__WHAT IS BEING ASKED__
Reproduce each line, exactly, from the one containing "The image size is (1400, 848)." through the end of the material. Exclude pictures.

——

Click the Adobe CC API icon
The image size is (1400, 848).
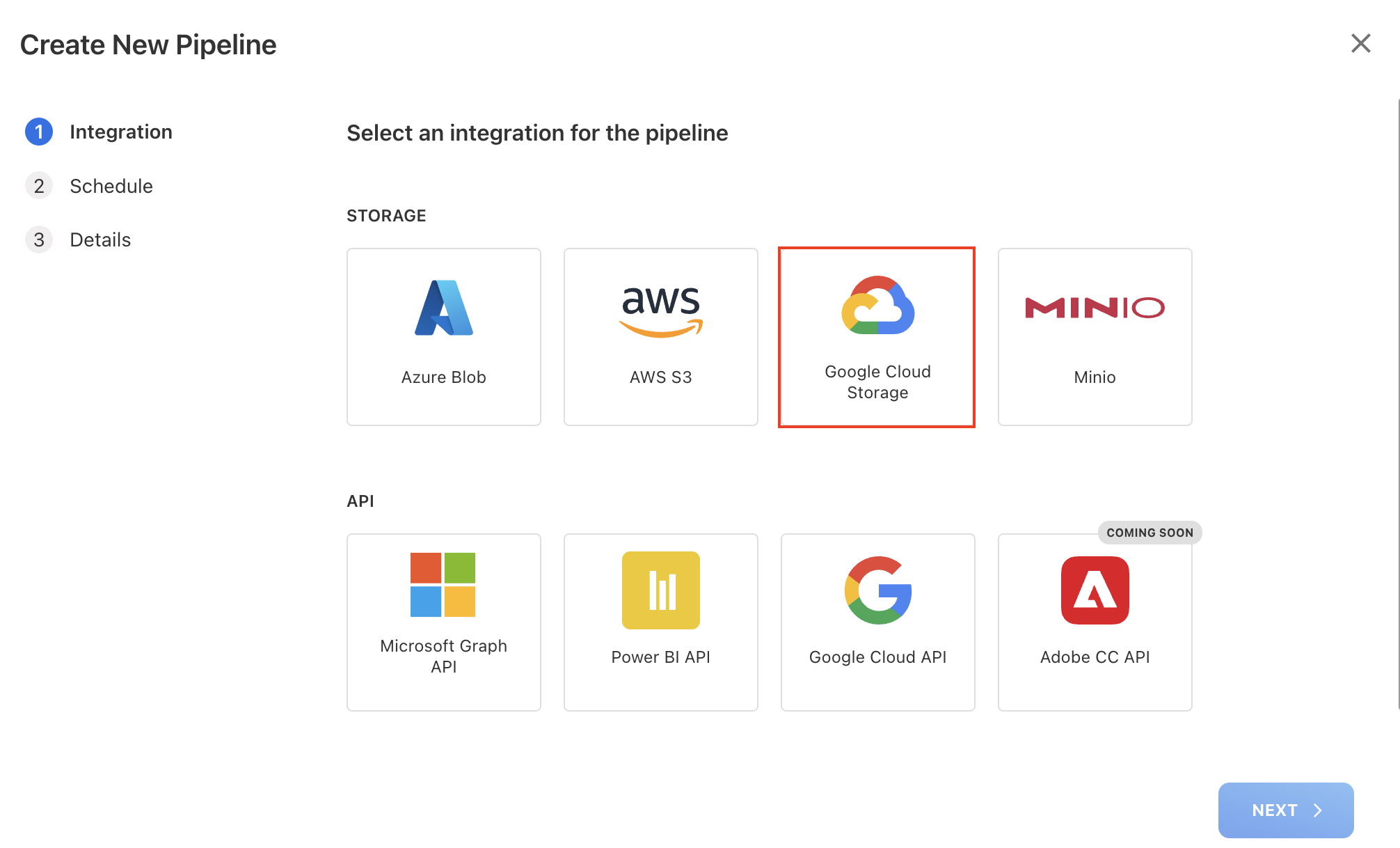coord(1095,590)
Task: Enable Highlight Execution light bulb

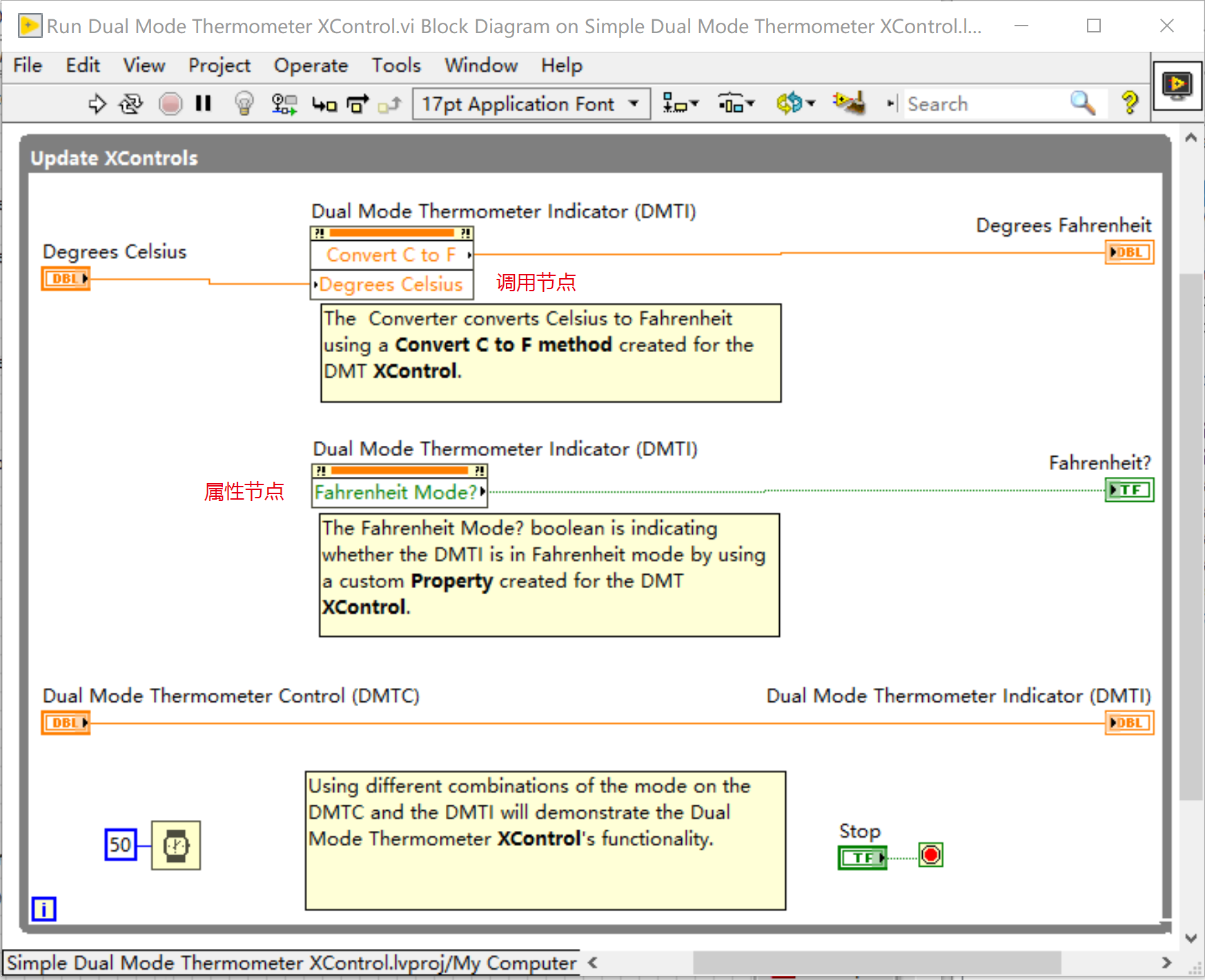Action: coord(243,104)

——

__WRITTEN SOLUTION__
The image size is (1400, 848).
coord(1095,590)
Task: Enable Highlight Execution light bulb

Action: coord(243,104)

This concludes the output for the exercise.